- **Work required**
Among the entries below, one stretch runs from the line that contains "1040x585 pixels. How" through the line that contains "Screen dimensions: 1472x863". Repeat that stretch exactly, ends included, and only that.

- **Dataset entries**
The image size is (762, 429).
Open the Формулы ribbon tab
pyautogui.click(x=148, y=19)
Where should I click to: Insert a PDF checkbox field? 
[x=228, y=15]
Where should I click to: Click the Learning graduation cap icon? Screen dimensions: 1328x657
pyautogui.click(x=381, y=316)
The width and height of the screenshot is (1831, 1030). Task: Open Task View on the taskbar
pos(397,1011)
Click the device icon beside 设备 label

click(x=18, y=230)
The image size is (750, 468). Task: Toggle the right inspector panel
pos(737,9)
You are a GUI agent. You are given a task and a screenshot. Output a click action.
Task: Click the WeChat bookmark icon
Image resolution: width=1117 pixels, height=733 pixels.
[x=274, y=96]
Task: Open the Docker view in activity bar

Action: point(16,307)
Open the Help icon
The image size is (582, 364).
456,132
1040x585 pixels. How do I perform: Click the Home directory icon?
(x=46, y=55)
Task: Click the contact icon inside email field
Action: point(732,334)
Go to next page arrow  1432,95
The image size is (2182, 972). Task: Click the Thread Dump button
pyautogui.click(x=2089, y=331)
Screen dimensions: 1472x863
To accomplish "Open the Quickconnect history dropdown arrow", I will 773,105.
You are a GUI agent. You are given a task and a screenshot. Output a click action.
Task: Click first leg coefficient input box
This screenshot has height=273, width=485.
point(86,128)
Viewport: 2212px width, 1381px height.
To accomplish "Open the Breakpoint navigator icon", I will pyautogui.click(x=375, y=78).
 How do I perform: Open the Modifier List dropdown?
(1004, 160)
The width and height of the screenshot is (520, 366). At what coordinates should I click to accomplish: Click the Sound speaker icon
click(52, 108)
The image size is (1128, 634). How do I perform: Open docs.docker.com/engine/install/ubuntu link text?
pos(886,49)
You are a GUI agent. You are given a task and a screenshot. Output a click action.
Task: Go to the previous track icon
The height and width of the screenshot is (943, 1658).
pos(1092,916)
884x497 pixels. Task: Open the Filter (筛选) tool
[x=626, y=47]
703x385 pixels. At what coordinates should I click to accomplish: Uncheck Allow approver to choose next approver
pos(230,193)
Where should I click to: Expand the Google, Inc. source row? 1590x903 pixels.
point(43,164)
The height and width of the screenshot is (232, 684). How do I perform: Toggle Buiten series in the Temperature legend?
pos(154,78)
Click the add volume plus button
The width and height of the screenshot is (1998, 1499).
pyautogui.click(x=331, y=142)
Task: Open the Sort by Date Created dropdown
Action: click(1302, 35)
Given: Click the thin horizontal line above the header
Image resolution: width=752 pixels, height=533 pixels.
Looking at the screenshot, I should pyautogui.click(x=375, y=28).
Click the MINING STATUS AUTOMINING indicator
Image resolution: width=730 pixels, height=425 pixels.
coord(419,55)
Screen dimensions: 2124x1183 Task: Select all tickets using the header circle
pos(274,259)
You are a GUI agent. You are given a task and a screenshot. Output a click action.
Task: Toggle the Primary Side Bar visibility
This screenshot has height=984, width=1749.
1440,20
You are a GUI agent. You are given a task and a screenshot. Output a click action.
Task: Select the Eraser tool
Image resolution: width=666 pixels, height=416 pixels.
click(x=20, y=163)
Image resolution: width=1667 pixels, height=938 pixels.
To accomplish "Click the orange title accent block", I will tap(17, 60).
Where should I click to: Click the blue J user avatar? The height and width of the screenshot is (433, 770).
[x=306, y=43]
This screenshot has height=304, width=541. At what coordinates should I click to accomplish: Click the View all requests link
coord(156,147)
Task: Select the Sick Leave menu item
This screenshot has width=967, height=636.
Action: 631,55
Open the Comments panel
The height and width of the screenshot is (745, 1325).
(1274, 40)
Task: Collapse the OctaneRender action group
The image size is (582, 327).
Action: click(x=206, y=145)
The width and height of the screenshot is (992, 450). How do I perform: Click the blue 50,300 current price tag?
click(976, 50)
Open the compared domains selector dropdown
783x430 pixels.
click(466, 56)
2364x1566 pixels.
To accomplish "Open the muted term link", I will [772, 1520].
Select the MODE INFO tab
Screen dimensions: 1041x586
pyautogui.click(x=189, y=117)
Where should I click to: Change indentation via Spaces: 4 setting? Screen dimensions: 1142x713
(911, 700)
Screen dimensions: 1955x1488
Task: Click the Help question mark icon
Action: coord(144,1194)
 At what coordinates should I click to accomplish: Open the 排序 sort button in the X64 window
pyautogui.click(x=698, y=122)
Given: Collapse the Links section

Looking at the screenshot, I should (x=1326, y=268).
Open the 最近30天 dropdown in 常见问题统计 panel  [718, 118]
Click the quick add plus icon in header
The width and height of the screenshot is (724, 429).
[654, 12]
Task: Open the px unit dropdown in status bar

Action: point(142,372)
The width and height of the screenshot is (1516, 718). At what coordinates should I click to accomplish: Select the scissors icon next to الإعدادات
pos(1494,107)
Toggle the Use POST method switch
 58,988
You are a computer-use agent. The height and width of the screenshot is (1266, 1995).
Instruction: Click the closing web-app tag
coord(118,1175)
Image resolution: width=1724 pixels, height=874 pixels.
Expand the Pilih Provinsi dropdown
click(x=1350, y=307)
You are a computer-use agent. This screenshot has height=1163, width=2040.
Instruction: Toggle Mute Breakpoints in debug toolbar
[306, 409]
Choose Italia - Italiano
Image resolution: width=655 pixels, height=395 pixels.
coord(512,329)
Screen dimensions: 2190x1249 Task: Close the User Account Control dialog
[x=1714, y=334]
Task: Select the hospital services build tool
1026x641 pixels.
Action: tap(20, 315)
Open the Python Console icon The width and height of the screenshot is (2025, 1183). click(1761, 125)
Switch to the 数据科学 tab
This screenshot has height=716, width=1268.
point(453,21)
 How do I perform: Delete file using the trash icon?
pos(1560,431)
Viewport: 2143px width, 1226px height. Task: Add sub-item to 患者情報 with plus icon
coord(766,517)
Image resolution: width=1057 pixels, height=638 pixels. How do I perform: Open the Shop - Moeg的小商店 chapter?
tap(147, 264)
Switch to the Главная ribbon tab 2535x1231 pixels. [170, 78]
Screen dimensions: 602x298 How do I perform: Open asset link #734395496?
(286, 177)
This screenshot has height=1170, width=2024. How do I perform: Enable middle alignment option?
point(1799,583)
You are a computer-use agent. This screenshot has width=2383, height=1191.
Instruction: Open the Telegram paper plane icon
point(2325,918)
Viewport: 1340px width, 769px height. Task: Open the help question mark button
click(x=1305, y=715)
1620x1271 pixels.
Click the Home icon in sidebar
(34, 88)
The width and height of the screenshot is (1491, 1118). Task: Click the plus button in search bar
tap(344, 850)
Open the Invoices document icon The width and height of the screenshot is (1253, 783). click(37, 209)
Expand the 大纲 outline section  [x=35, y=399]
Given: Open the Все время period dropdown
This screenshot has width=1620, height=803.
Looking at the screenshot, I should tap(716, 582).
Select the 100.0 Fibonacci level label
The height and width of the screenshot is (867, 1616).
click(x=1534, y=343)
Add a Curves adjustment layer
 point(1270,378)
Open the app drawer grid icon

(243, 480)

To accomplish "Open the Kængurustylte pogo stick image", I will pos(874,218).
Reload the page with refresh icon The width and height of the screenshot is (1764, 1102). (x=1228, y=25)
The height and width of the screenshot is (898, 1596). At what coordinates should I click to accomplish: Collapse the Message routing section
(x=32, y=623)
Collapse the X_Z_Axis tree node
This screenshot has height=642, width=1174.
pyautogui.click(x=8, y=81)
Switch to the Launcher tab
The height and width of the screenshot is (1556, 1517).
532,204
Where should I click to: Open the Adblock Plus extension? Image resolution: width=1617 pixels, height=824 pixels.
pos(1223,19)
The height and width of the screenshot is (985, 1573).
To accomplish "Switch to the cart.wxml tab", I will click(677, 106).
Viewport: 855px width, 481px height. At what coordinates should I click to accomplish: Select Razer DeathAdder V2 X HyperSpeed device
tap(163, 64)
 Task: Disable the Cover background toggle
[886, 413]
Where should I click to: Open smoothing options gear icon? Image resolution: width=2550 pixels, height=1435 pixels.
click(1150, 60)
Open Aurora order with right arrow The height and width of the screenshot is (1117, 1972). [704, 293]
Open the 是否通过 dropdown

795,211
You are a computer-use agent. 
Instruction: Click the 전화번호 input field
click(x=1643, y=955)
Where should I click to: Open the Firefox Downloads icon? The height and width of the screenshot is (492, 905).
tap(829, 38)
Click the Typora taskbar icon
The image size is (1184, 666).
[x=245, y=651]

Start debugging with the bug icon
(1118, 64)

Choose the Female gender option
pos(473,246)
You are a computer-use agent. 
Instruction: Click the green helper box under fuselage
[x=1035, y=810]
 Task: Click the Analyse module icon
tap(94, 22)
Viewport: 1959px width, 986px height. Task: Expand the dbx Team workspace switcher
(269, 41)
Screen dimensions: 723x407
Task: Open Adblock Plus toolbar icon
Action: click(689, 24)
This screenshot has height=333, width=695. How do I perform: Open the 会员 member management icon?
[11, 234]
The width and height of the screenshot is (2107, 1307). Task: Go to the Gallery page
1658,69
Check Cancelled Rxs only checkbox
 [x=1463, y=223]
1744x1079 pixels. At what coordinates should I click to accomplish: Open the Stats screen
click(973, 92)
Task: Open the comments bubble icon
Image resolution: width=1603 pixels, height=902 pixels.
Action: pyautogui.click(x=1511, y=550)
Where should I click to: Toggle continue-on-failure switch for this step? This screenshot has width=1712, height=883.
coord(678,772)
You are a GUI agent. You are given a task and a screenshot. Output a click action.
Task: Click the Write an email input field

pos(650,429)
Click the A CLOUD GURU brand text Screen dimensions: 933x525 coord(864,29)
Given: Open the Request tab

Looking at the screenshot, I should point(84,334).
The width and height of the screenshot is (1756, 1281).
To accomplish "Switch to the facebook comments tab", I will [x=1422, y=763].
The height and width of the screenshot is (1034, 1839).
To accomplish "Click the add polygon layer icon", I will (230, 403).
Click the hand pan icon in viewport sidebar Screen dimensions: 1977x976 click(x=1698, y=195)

- **Exercise solution**
1040x585 pixels. How do I perform: Click the Home directory icon?
(x=46, y=55)
Task: Click the contact icon inside email field
Action: point(732,334)
Go to next page arrow  1432,95
The image size is (2182, 972). Task: Click the Thread Dump button
pyautogui.click(x=2089, y=331)
Screen dimensions: 1472x863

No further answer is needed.